Could you repeat the entries below exactly, but only from the line with "Task: Open the help question mark icon" through the line with "mutator gear on", and without any picture?

Stored data entries =

....

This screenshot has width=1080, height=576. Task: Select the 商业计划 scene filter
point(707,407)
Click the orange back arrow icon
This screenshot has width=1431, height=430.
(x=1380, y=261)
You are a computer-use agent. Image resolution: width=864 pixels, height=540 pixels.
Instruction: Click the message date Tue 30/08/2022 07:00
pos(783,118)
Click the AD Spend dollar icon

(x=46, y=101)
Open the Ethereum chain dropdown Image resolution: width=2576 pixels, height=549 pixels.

....

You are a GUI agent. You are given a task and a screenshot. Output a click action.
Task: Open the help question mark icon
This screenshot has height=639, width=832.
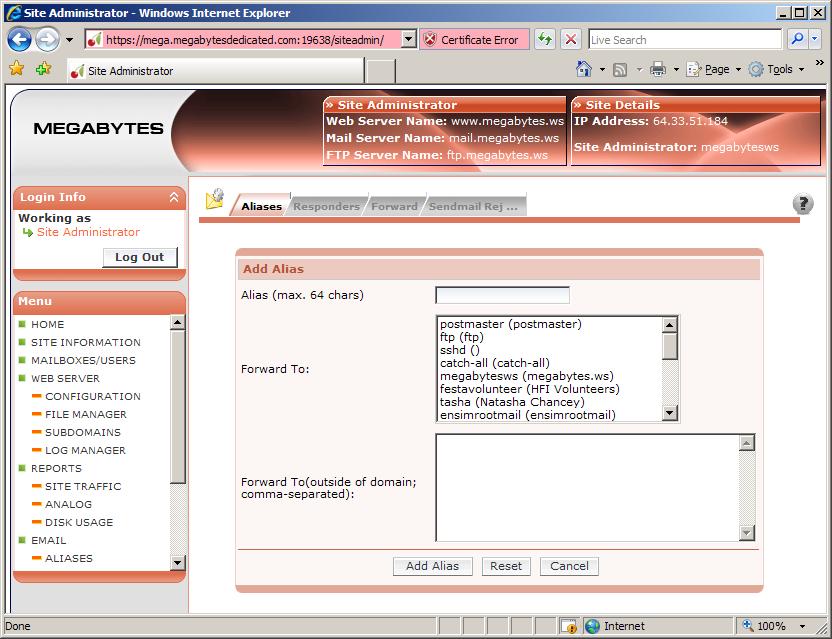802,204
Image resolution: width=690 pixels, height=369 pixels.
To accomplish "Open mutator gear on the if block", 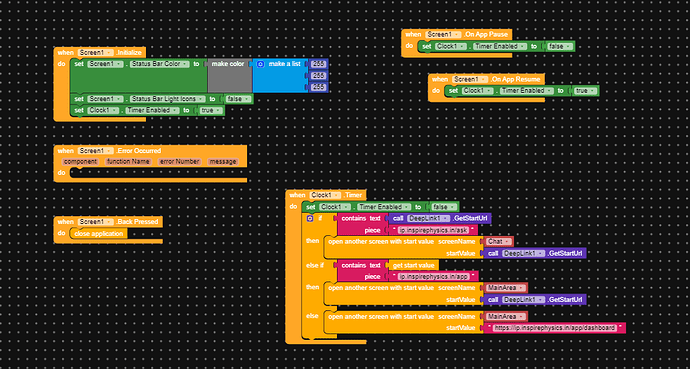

....

Exercise output =
Task: Open the help question mark icon
This screenshot has height=639, width=832.
802,204
Image resolution: width=690 pixels, height=369 pixels.
To accomplish "Open mutator gear on the if block", 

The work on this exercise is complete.